Phoenix Police are investigating after a sick and emaciated dog was turned in for treatment at the Arizona Humane Society earlier this month.   

The Humane Society says the 4-year-old Labrador retriever was brought in by a concerned citizen and found to be suffering from Valley Fever.

Spokeswoman Bretta Nelson says the Arizona Humane Society has reason to believe the dog is linked to a Valley pet rescue called Mavyn Animal Rescue.

Phoenix police confirmed this week it has received the case to launch a criminal investigation. Police confirm Mavyn is part of the investigation into why the dog is fighting for its life.

A woman who posted a video of the sick dog on social media says she’s the one who brought the dog to the Arizona Humane Society after she was asked to check on Mavyn animals in the owner’s absence.

“I cut the kennel open and pulled it out and it couldn't even stand up it was so emaciated,” says Alesia Apodaca with Arizona Small Dog Rescue

Apodaca provided copies of a voluntary witness statement provided to Arizona Humane Society when she transported the dog for immediate care. She says this incident makes other pet rescues look bad.

“Ask for help. It's not about you, it's about the animals and that's what's really frustrating is when they’re caught red-handed and they still can’t admit,” says Apodaca. “It's like we all make mistakes. We learn as we go along.”

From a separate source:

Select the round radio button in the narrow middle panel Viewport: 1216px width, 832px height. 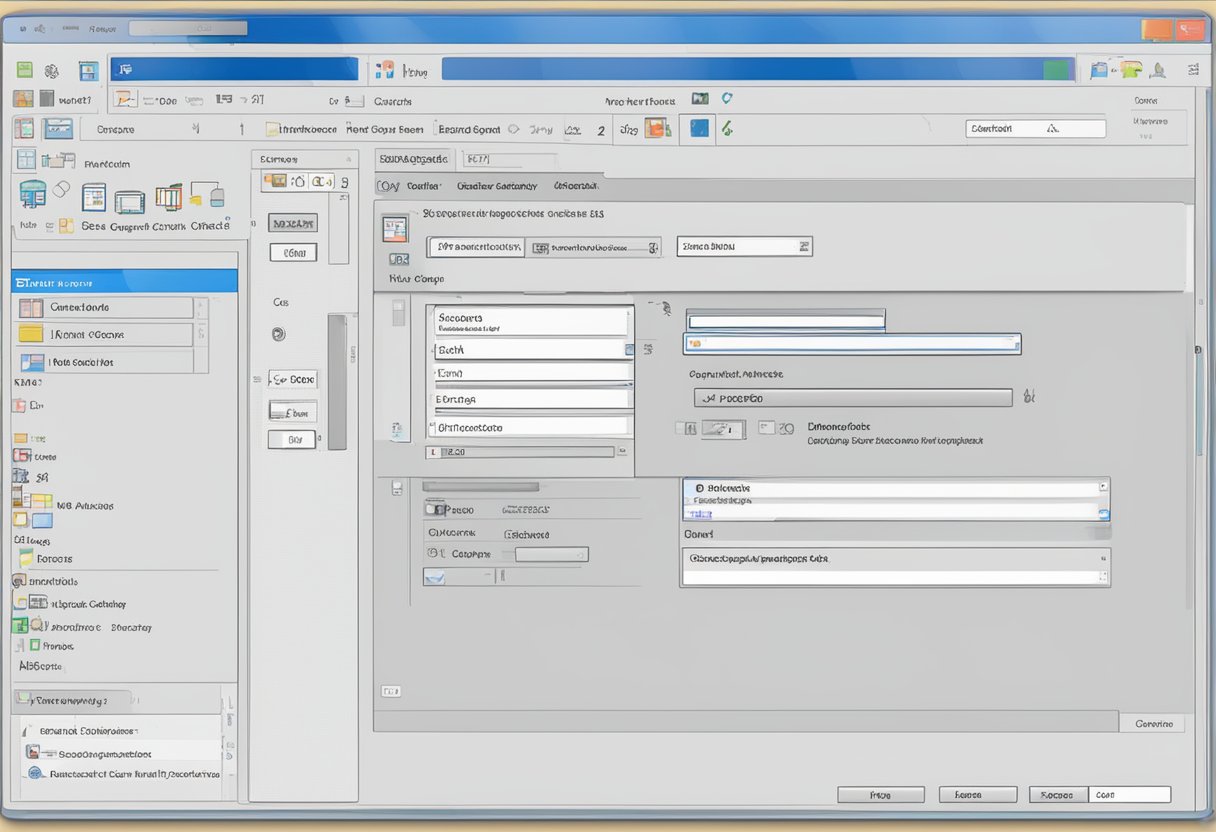click(x=278, y=335)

Arizona's Family has made multiple attempts to reach the owner of Mavyn Animal Rescue, including two visits to the rescue facility in Sunnyslope identified in corporate filings. The rescue’s website says it contracts with Maricopa and Pinal County animal control departments, but spokespeople for both agencies told us Mavyn Animal Rescue has been banned from adopting from their shelters after rumors and allegations of mistreatment of animals

The Arizona Humane Society encourages the public to call them when they have any concerns about a rescue and its operations. Anyone with information about this case is urged to call Phoenix police.